Initial therapy involves eliminating symptoms and maintaining the functionality of the optic nerve. As for medications, the patient will be prescribed the following medications:

• Glucocorticosteroids: Dexamethasone, Methylprednisolone. These drugs help reduce the inflammatory process and swelling of the optic disc. For the treatment of intrabulbar lesions, general systemic steroid drugs are most often used. To treat retrobulbar neuritis, special injections are required, which are made into the tissue behind the eye. The duration of corticosteroid use is 5 days. Moreover, the dose should be maximum. After completion of therapy, the daily amount of steroids is gradually reduced. You cannot take them on your own, reduce the dosage or end the course.
• Preparations to eliminate intoxication of the body: “Hemodez”. These drugs are used intravenously, in the form of droppers. In some cases, these drugs need to be given to a person very quickly (in case of acute poisoning and a rapid deterioration in the person’s well-being).

Hemodez-N refers to a drug that has a detoxifying effect on the body. Price in pharmacies from 94 rubles.

• Vitamin preparations containing thiamine, pyridoxine, nicotinic acid. The tablet form of administration is suitable. They improve metabolic processes in nervous tissue. With the help of such drugs, the transmission of nerve impulses is stimulated. Sometimes vitamin supplements are used as intramuscular injections.
• Drugs used to restore normal microcirculation and nutrition of nervous tissue: Actovegin, Trental. They are used after the acute stage of the pathology has been relieved, if visual function is severely deteriorated.
• Means for improving impulse transmission: Nivalin.

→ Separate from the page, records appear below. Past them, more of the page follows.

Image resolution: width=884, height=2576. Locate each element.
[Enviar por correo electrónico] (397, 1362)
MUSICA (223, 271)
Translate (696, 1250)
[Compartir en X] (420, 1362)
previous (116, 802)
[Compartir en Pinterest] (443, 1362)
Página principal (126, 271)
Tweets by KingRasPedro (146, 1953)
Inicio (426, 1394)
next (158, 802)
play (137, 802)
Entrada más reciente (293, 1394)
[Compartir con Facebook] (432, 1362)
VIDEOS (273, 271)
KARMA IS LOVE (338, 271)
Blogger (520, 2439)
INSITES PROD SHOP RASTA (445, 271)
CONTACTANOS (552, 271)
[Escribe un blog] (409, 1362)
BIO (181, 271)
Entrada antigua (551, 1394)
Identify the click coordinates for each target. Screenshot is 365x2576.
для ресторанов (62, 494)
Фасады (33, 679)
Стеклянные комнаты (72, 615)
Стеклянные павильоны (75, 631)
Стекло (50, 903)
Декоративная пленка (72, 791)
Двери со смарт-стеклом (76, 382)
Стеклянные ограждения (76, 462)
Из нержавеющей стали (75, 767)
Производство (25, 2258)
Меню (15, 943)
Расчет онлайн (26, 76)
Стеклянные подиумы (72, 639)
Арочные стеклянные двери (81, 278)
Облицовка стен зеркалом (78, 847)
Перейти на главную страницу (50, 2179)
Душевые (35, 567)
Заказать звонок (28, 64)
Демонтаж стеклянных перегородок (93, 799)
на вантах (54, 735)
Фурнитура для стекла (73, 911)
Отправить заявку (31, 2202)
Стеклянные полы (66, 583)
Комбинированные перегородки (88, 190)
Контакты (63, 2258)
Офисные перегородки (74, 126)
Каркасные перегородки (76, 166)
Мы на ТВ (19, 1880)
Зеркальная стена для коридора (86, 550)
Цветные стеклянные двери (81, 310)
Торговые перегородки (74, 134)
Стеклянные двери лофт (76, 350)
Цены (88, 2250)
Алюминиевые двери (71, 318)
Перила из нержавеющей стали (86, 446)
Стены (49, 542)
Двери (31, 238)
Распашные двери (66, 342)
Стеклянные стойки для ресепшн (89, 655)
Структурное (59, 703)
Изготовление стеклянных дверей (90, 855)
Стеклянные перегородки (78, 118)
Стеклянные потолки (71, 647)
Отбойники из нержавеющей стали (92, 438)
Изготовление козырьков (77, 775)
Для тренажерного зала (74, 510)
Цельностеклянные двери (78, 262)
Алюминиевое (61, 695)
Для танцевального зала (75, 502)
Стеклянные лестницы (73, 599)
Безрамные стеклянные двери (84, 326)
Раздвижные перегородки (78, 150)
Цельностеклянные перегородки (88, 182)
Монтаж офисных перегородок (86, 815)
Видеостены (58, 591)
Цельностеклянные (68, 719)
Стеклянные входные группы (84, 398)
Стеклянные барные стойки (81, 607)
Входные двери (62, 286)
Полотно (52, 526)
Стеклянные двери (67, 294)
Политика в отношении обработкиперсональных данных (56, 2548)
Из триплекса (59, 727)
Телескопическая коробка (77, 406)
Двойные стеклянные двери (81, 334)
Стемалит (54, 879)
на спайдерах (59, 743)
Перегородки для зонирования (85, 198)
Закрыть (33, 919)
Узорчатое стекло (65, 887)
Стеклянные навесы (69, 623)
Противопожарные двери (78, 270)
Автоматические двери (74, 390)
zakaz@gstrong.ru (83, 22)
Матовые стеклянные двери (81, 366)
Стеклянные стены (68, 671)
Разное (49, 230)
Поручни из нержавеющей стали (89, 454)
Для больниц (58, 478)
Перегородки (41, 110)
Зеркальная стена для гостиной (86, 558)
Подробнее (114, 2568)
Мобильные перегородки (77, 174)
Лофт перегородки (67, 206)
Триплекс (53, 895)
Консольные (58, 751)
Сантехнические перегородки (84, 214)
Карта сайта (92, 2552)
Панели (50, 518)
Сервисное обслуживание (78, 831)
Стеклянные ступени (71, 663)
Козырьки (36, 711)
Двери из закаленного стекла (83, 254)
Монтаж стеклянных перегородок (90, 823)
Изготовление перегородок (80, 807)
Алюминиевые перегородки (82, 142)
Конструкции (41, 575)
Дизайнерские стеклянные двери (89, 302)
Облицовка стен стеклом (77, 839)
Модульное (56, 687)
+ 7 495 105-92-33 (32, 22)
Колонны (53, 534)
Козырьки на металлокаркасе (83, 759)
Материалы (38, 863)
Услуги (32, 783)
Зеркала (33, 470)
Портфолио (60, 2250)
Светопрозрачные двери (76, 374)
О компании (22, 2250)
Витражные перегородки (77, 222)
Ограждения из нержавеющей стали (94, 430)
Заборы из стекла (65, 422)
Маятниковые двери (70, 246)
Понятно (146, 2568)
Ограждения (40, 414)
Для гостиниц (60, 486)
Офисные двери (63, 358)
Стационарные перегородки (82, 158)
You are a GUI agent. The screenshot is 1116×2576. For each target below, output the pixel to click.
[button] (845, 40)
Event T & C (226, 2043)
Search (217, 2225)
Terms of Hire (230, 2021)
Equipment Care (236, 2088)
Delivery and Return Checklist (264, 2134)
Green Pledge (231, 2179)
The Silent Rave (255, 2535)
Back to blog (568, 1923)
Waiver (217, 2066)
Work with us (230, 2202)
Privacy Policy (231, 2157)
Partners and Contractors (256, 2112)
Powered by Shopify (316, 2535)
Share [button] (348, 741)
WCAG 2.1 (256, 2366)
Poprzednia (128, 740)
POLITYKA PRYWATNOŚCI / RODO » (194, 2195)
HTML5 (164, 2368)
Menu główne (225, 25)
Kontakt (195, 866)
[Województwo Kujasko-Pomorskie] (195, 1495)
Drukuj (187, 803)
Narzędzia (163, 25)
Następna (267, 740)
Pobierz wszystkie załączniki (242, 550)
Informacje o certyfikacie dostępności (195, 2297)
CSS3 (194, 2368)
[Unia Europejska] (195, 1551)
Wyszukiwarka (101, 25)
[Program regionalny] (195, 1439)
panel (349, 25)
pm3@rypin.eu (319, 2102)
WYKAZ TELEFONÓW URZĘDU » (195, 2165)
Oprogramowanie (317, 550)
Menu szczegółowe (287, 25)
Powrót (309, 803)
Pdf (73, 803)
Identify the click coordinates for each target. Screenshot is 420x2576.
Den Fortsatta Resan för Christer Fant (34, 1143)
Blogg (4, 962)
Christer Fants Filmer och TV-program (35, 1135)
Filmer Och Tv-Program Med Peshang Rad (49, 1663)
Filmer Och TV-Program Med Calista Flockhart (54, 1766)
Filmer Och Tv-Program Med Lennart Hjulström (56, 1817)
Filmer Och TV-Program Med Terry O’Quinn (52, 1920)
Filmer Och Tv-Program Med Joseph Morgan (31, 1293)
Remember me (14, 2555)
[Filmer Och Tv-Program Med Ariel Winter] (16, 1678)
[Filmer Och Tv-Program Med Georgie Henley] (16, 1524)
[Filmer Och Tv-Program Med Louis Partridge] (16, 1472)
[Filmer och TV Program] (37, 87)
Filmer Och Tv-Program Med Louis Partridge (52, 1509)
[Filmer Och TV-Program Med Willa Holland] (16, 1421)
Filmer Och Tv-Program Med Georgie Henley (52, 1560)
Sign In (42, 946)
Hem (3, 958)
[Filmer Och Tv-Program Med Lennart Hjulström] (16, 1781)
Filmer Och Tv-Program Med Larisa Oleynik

If the nature of the pathology is viral, then you cannot do without antiviral drugs: “Amiksin”. Antibiotics are required to kill germs. However, specialists are not always able to establish the true cause of the pathology. Most often, combination antibiotics or cephalosporins are prescribed: Amoxiclav, Ceftriaxone.

Laser stimulation of the eye and retina not only relieves many of the negative effects of eye strain, but also produces long-lasting positive results.

The course of treatment with antibacterial drugs does not exceed 7 days. However, you should not use drugs that have an ototoxic effect on the nerves.

After using drug therapy, physiotherapeutic procedures are used to improve the result: magnetic and electrotherapy, eye stimulation with a laser beam.

Prevention

As you know, one disease often entails another, and inflammation of the optic nerve can develop as a result of other ailments. In order to reduce the risk of neuritis, you must follow several rules:

• avoid injuries associated with the skull, and in particular with the orbits and the eyes themselves;
• lead a healthy lifestyle, do not drink alcohol, especially in large quantities and often;
• Strengthen your immune system in every possible way, harden yourself and take enough vitamins;
• A healthy diet and compliance with all hygiene rules also play an important role;
• try to prevent infectious diseases, including sexually transmitted diseases;
• undergo regular preventive medical examinations.